残念ながらその大木は台風が通過したとき倒れてしまったそうだが、霊力のみなぎった大杉がたくさん息づいていて、このあたりで瞑想にふける人が多いそうだ。
山道の大杉は延々と続く。杉の霊力に後押しされながら、下りのせいか?、歩きが楽なった。
右手の石段の上に義経堂が建つ。義経の御霊が鞍馬に帰ってきたと信じられ、この堂が建立されたそうだ。
左手には白木の僧正ガ谷不動堂が建っている。最澄が天台宗立教の悲願を込めて彫った不動明王が祀られているそうだ。
緩い下りで歩きが楽になったとはいえ、山道であるから杉の根っこが露出したところもあれば、ぐらついた石もあり、湿って滑りやすい凹凸もある。足もとに気を取られながら下っていったら、杉の大木に囲まれた社が見えた。
奥の院魔王殿である。

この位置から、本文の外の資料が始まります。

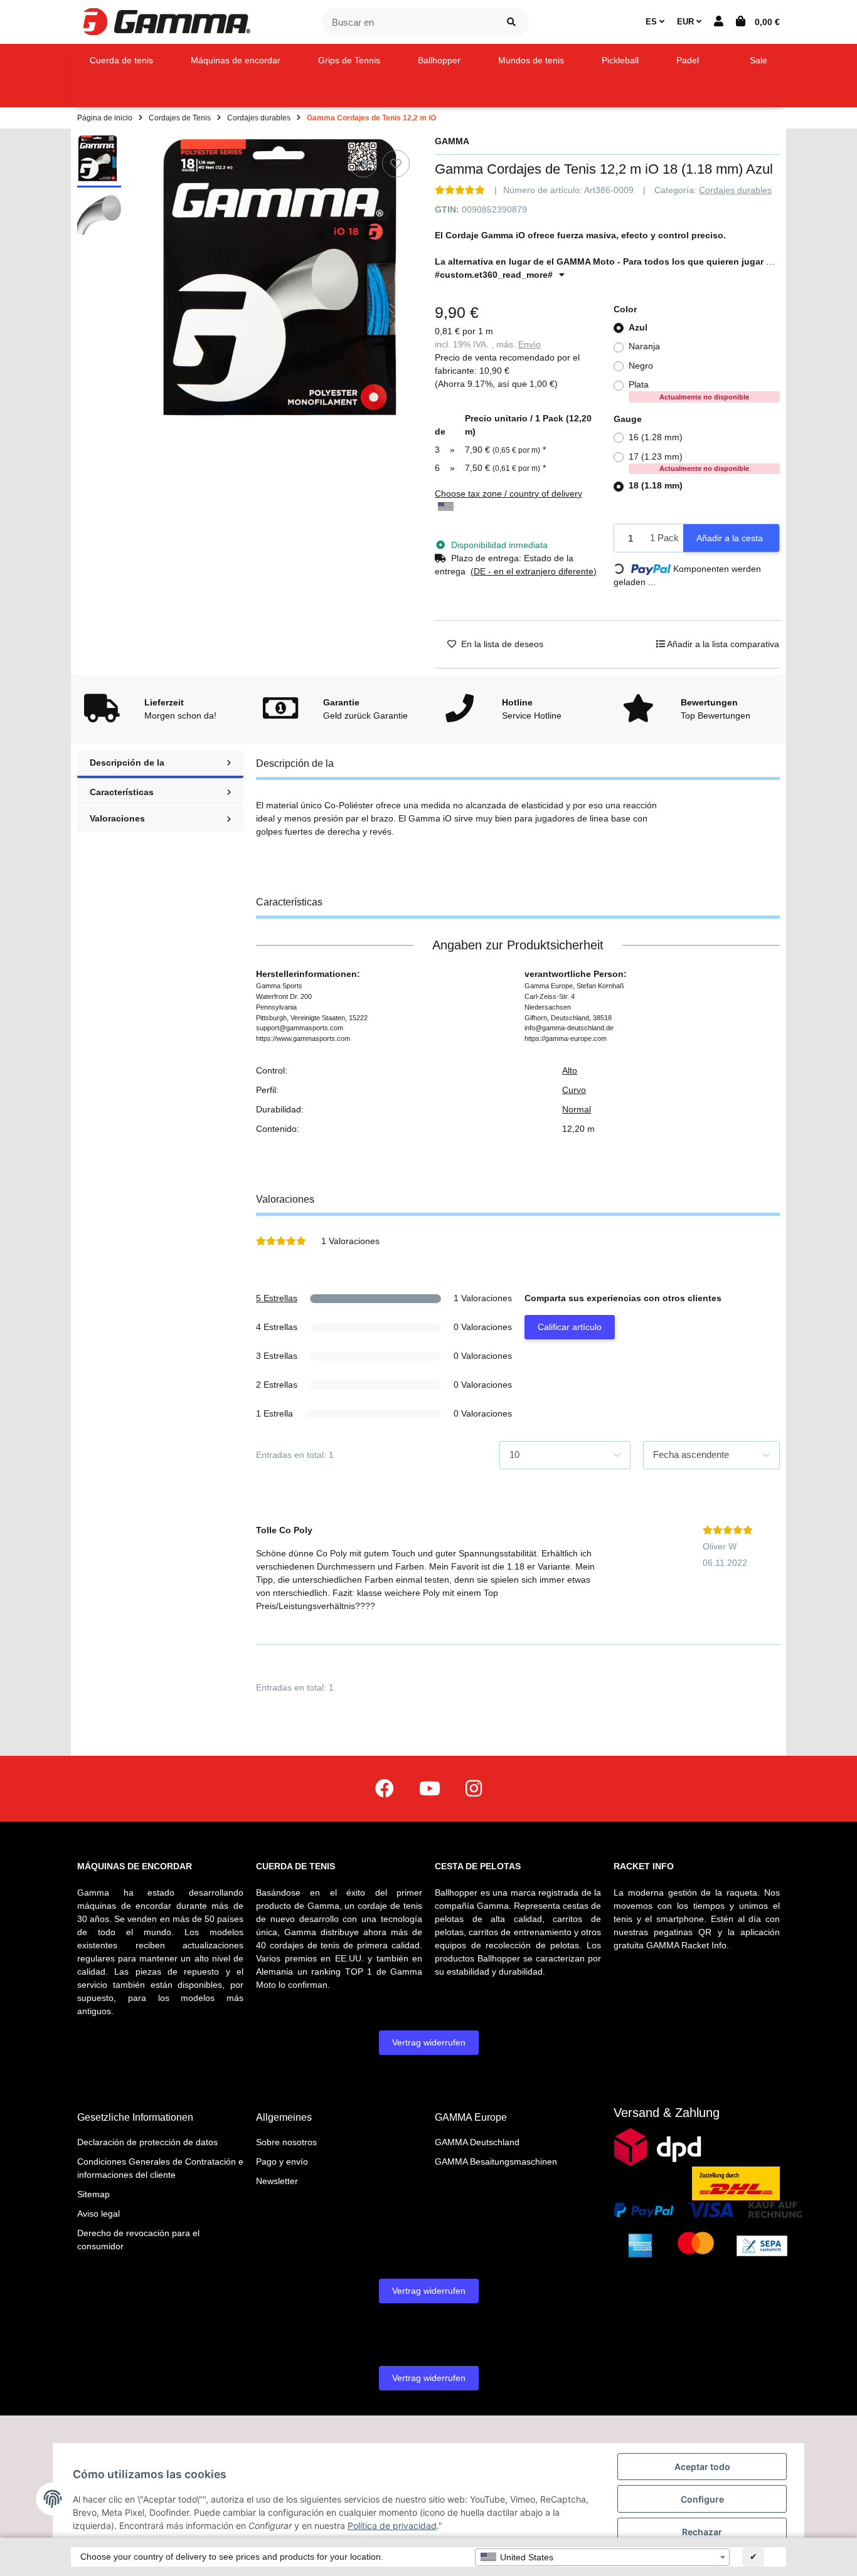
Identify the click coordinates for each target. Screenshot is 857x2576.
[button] (718, 22)
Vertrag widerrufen (429, 2042)
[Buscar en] (511, 22)
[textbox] (602, 2557)
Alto (569, 1070)
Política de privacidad (392, 2525)
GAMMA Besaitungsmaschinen (496, 2161)
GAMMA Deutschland (477, 2142)
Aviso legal (98, 2214)
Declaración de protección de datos (147, 2142)
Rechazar (702, 2531)
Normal (576, 1109)
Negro (641, 366)
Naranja (644, 346)
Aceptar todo (702, 2466)
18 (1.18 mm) (656, 485)
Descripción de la (127, 762)
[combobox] (602, 2557)
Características (122, 792)
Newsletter (277, 2181)
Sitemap (93, 2194)
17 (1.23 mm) (689, 462)
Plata (689, 390)
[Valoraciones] (460, 190)
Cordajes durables (735, 190)
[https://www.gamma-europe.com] (385, 1789)
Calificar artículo (570, 1327)
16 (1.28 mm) (656, 437)
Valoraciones (117, 818)
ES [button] (652, 21)
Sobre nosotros (286, 2142)
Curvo (574, 1090)
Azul (638, 327)
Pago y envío (282, 2161)
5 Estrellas (276, 1298)
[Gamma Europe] (165, 21)
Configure (702, 2499)
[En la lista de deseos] (396, 163)
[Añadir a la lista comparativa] (363, 163)
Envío (529, 344)
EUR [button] (686, 21)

二組のカップルが写真を撮りあっていた。
切妻の社には白地の幕が掛けられ、中に入ると磐座いわくらと呼ばれる岩が安置されていた。
650万年前?、この岩に護法魔王が降臨されたことから宇宙の力がこの岩からあふれ出し、鑑禎を始めとする修行者を鞍馬に導いて、宇宙の真理に目覚めさせたとされる。
今風にいえば、パワースポットの原点になろう。合掌しただけでは宇宙の真理に目覚めないだろうが、手をあわせパワーを分けてもらう。